The directors presented their estimate at the UN Conference on Biodiversity in Nagoya, which entered its High-level Ministerial Segment today with environment ministers and world leaders from 193 countries in attendance.
This report was the first on putting into practice the Convention on Biodiversity’s Program of Work on Protected Areas in the Amazon. The directors also have issued an action plan for the region for the period between 2011 and 2020.
Heron surveys Guajara Bay near the city of Belem on the northern edge of the Brazilian Amazon. (Photo by Nick Land) |
The regional report is the result of the work done by Amazonian countries to set up a conservation strategy that embraces the entire ecosystem in the Amazon. The purpose is to integrate the separate conservation work done by each of the nations whose borders encompass the Amazon biome.
“An integrated view of the Amazon is essential to the achievement of more consistent biodiversity conservation goals with regard to the maintenance of ecological services, the representation of ecosystems, and even resistance to the threats of climate change,” said Fabio Franca de Araujo, director of Protected Areas in Brazil.

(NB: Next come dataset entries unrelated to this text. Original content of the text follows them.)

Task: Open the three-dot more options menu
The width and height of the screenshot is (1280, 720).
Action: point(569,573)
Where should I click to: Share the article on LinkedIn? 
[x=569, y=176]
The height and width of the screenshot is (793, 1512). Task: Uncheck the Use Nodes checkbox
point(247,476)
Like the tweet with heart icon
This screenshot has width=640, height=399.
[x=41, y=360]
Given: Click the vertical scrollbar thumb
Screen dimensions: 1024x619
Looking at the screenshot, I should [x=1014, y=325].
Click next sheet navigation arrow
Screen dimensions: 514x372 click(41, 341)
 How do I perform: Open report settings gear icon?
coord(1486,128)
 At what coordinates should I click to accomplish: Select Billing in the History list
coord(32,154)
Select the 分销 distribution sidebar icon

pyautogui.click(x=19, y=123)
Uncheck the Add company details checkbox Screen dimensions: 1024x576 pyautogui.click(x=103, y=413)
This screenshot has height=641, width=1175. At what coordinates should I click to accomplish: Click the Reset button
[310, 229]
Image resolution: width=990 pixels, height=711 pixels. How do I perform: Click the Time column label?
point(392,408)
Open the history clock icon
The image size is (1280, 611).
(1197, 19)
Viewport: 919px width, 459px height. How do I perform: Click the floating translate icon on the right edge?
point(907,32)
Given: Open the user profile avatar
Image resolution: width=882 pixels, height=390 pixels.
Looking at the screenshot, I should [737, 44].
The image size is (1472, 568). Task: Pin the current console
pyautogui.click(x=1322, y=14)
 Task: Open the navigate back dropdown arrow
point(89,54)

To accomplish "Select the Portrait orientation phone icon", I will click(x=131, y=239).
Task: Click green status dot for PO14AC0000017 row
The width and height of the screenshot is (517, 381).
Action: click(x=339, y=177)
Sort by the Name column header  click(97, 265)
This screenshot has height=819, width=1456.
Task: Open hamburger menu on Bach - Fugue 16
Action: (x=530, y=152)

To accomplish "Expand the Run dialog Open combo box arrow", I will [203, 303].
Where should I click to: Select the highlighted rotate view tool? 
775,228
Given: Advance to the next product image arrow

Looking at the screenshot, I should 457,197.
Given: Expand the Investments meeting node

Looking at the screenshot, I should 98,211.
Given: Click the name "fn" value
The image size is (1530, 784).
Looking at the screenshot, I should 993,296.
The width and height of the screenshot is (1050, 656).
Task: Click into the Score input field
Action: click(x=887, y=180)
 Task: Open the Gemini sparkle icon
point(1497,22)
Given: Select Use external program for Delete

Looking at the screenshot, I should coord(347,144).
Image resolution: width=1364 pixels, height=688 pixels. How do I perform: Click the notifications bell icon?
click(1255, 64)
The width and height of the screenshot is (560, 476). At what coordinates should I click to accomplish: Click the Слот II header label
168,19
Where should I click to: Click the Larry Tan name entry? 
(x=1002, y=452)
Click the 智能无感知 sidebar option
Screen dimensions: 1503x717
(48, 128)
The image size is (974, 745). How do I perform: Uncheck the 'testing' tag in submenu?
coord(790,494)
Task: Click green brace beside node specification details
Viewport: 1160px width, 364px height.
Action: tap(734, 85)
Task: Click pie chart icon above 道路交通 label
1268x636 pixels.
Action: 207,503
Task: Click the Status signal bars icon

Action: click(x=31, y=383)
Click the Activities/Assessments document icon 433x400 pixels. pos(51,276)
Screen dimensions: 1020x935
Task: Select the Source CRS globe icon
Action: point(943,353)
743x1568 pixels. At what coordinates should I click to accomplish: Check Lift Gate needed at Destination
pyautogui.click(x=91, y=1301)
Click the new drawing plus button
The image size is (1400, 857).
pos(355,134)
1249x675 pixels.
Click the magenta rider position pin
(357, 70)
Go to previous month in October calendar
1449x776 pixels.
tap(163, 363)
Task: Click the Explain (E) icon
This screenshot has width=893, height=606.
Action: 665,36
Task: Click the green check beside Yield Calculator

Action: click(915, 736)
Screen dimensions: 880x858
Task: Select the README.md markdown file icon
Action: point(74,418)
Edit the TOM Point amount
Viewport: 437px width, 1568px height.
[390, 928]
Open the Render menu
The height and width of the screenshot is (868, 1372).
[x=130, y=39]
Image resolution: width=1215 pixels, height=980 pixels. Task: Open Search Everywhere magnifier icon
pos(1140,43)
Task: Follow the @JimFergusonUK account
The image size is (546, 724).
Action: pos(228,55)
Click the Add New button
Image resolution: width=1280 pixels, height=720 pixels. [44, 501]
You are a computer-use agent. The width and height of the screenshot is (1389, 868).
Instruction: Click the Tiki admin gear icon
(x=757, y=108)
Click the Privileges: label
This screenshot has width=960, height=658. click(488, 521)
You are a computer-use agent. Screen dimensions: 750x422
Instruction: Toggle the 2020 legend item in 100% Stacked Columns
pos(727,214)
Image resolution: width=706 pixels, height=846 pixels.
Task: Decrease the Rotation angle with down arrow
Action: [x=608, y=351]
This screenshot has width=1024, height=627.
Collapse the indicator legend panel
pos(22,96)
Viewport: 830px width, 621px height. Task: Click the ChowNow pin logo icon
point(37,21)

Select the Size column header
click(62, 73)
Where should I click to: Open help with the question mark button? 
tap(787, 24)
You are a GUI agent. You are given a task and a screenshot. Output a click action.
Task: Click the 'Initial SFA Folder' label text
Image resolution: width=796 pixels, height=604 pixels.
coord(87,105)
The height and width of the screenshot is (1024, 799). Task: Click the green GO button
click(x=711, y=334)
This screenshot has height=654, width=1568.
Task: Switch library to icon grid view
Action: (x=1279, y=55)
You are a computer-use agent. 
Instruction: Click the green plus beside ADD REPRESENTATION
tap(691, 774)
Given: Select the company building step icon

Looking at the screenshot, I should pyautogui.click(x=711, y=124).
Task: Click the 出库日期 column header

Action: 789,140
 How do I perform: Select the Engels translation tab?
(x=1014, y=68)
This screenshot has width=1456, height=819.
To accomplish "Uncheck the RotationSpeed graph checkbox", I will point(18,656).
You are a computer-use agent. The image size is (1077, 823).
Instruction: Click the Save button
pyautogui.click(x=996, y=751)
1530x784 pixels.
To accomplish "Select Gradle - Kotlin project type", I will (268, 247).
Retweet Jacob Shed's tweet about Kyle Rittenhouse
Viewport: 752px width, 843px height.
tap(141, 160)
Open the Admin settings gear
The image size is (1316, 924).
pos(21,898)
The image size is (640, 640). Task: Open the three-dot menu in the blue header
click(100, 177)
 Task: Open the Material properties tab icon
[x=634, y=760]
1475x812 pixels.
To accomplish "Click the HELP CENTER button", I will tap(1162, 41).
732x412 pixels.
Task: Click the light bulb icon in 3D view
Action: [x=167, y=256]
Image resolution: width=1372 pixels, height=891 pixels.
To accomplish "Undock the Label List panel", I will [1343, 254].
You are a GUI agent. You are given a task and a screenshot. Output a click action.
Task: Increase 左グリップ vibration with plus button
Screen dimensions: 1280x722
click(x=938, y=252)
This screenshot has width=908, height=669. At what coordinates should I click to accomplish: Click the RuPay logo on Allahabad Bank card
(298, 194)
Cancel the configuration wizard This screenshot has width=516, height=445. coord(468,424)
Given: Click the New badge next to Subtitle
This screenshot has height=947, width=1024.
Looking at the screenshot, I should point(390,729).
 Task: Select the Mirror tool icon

“We cannot think of the Amazon in Brazil, Colombia, Ecuador, Peru and other countries separately, because biodiversity is far beyond the division between national boundaries,” said Maria Fernanda Cuartas of the Special National Natural Parks Unit in Colombia.
The eight Amazonian countries have invested approximately US$100 million a year in the maintenance of protected areas in the Amazon.
But there remains a shortfall of at least US$50 million a year, besides the need for an additional investment in infrastructure of approximately US$500 million in the region’s protected areas in order to achieve basic levels of consolidation, the directors reported.
Given the overall importance of the Amazon biome, the Amazonian countries say a significant proportion of the shortfall should be covered by contributions from other governments and international financial institutions.
The Amazon Basin encompasses seven million square kilometers (1.7 billion acres), of which five and a half million square kilometers (1.4 billion acres) are covered by rainforest and filled with unparalleled diversity of life forms.
Old tree in the Peruvian Amazon (Photo by Dan Rosenberg) |
The region is inhabited by some 2,000 birds and mammals, about 2.5 million insect species, and tens of thousands of plant species. To date, at least 40,000 plant species, 3,000 fish, 1,294 birds, 427 mammals, 428 amphibians, and 378 reptiles have been scientifically classified in the region, and 1,200 new species were documented in the decade from 1999 to 2009, WWF’s Living Amazon Initiative reported this week.
The diversity of plant species in the Amazon is the highest on Earth with some experts estimating that one square kilometer may contain more than a thousand types of trees and thousands of species of other plants.
In addition to the Environment Ministers from Amazonian countries invited by Brazil’s Environment Minister Izabella Teixeira, the event was attended by representatives of the Latin American National Park Network, Redparques; the International Union for Conservation of Nature; the Convention on Biodiversity; and the WWF’s Amazon Initiative, the Community of Andean Nations; and the Amazon Cooperation Treaty Organization.
Since 2009, these organizations have backed the work done by national governments through technical support for the construction of the regional strategy on conservation of the biome and the implementation of the action plan.
One of the drivers of this work is that protected areas are a key tool in any strategy for sustainable development and the conservation of ecological and cultural diversity.
Another is that approximately 21 percent of Brazil’s Amazon region is protected, and 26 percent is indigenous land or uses other means of conservation.
More than three-quarters of the world’s areas that were protected between 2003 and 2009 are in the Amazon biome, which encompasses 2.16 percent of all the protected areas in the world.